Incremental syncing from databases

When bulk-syncing (i.e. ETL or ELT) from databases or other data warehouses into your own data warehouse or other storage, you can avoid having Polytomic do full table scans to get updates by utilising one of two methods:

  • CDC (Change Data Capture) streaming.
  • Setting tracking fields.

CDC streaming

CDC streaming is a replication method that involves incrementally digesting a real-time stream of changes from your database. This is a low-latency operation that avoids doing any table scans.

Polytomic supports CDC streaming from PostgreSQL and MySQL.

Tracking fields


Tracking fields do not propagate deletes

Setting tracking fields means that deletes will not be propagated to your destination warehouse/database/cloud storage bucket.

Sometimes your database or data warehouse source does not support CDC streaming. In this case you can still sync tables incrementally if they have a column with monotonically-increasing values that indicate a change to the row has occurred (this will commonly be a datetime updated_at column). Setting these will cause Polytomic's queries to filter on the last successful datetime which will result in much cheaper queries when obtaining updates.

Setting tracking fields

Tracking fields for each table can be set using the ...icon in your Bulk Sync table configuration. Polytomic allows you to set tracking fields for a partial list of tables, recognising that not all your tables may contain suitable columns.

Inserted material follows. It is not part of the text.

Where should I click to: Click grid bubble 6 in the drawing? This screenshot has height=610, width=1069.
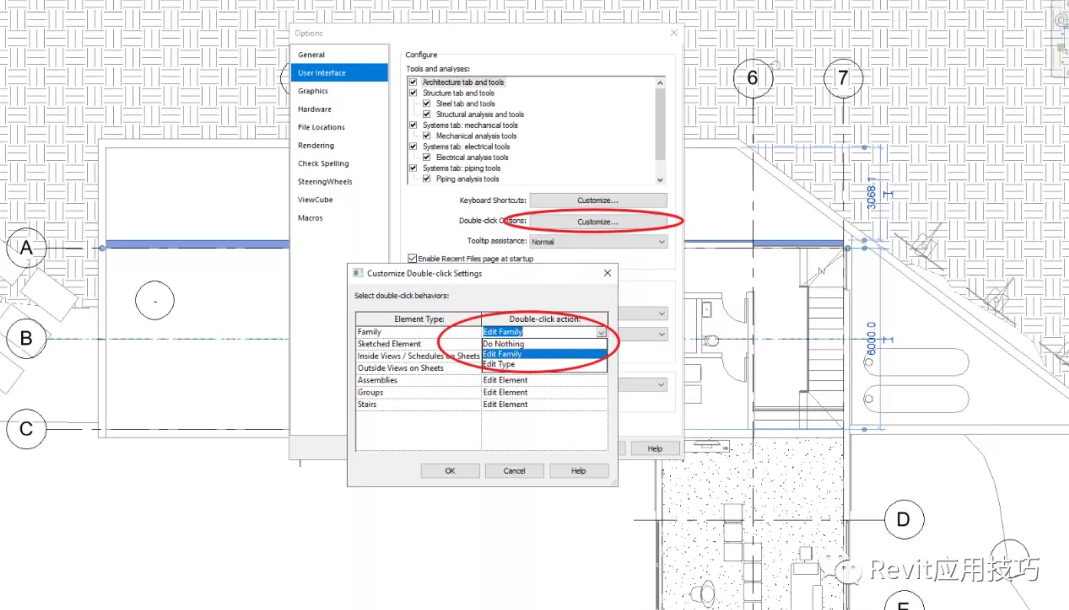(752, 78)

The first run after setting tracking fields will be a full scan in order for Polytomic to compute some state for future runs. Subsequent runs will be incremental using the set tracking fields.

Setting tracking fields on an already-running sync

Polytomic allows the setting of tracking fields for an already-running sync. For example, perhaps your tables did not have suitable tracking columns when you first created your sync but do now.

The behaviour when doing so is no different: the first sync after setting tracking fields will run full scans (you can trigger this yourself by clicking 'Sync now') and subsequent ones will be incremental. There is no need to click 'Force full resync' to activate tracking fields.